West Barnes, Merton
An electoral ward and an indistinct locality that is part Raynes Park, part Motspur Park and part New Malden
The history and the identity of West Barnes are entangled with that of Raynes Park, for the latter was built almost entirely on the site of the former. In the 14th and 15th centuries Merton Priory owned two sets of barns where the produce of its estates was stored. West Barns (or West Barnes) Farm stretched from Merton Common to the Beverley Brook.
The farm was sold after the dissolution of the monasteries and in the early 17th century the land was divided between two brothers, creating Park House Farm and Moat Farm. Richard Garth, lord of the manor of Morden, acquired Park House Farm in 1867 and slowly developed it as Raynes Park.

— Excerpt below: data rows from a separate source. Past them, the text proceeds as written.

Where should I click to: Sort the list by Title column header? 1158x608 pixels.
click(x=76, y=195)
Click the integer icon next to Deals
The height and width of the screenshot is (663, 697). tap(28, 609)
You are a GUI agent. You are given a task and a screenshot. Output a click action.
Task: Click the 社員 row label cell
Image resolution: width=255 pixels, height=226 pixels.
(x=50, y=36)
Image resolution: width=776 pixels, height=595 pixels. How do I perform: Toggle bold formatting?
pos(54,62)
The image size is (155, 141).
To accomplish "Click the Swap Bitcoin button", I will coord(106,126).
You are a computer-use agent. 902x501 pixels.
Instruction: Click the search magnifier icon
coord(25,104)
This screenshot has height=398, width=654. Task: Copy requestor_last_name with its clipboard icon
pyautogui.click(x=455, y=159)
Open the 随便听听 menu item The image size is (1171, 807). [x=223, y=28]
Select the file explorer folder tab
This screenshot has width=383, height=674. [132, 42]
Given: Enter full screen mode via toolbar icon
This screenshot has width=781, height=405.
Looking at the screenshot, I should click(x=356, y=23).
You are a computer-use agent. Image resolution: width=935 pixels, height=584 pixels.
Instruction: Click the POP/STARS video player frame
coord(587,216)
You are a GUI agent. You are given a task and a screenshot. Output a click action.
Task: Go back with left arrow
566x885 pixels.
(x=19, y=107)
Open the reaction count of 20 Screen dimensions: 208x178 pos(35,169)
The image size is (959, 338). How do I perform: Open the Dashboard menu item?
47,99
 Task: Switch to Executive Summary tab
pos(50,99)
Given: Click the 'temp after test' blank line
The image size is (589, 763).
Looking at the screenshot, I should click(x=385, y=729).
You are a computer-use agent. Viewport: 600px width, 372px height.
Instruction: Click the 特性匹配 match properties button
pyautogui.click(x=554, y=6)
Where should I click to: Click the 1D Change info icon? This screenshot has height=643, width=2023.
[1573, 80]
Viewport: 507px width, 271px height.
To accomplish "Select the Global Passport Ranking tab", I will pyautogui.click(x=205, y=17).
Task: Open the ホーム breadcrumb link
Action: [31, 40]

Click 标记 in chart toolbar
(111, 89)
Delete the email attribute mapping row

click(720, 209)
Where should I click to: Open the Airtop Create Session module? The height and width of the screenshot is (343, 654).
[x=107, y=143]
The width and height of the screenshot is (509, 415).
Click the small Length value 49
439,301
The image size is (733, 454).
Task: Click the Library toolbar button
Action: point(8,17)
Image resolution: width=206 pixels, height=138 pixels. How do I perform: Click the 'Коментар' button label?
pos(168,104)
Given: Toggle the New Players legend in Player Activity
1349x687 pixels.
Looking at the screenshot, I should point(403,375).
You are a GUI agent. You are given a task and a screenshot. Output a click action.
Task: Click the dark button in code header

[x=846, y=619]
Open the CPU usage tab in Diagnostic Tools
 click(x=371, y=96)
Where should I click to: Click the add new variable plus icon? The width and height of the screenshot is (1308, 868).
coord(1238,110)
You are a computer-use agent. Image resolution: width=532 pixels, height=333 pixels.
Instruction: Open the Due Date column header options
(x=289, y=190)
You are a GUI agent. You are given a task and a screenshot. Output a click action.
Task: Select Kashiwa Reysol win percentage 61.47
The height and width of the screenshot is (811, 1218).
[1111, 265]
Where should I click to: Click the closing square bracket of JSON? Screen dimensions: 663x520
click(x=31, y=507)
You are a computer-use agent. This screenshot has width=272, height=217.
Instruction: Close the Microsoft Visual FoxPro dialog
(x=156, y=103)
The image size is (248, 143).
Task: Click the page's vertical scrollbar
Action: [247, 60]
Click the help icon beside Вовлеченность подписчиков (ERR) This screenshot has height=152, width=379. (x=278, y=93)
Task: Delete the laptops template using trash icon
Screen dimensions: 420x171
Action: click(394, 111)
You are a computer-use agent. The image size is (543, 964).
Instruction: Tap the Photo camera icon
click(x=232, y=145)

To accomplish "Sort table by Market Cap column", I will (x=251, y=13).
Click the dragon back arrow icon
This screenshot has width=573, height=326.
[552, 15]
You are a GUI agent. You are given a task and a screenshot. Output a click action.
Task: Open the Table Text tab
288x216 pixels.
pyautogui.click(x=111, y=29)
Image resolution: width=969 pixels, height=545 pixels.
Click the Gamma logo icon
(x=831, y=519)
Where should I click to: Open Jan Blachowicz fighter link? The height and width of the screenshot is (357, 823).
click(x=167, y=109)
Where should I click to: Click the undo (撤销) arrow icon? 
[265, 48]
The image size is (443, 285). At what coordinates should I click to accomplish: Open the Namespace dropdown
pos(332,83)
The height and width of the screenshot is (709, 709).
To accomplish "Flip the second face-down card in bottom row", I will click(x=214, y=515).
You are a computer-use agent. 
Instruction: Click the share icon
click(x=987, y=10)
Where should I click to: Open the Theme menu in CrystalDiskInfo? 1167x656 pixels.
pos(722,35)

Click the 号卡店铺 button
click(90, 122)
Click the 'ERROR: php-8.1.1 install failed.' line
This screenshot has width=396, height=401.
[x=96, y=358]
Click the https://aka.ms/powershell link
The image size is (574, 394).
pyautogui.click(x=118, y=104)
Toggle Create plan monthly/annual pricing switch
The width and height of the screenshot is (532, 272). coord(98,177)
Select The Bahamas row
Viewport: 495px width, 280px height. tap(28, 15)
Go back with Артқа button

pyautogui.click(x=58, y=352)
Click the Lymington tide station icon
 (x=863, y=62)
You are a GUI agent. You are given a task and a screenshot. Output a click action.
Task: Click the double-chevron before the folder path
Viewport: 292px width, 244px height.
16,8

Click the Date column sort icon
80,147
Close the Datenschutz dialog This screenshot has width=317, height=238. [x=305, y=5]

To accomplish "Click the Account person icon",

The buildings of West Barnes Farm stood at the south-east corner of what is now Raynes Park high school. Across the road, the first terrace of houses was built in the 1890s and the new settlement expanded southwards in the early years of the 20th century. To the east, houses went up at intervals (of time and space) along Grand Drive – including Bijou Villas, which are shown in the photograph above.*
Holy Cross church was built at the corner of Douglas and Adela Avenues in 1908.
Commerce flourished in the north-west corner of West Barnes. From 1919 the security printers Bradbury & Wilkinson operated from premises on Burlington Road, producing stamps, bonds, chequebooks and currency for countries throughout the world. The printworks has since disappeared beneath a Tesco Extra car park. (And beneath that car park is a floodwater holding tank – a beneficial facility in this low-lying spot between the Beverley and Pyl Brooks.)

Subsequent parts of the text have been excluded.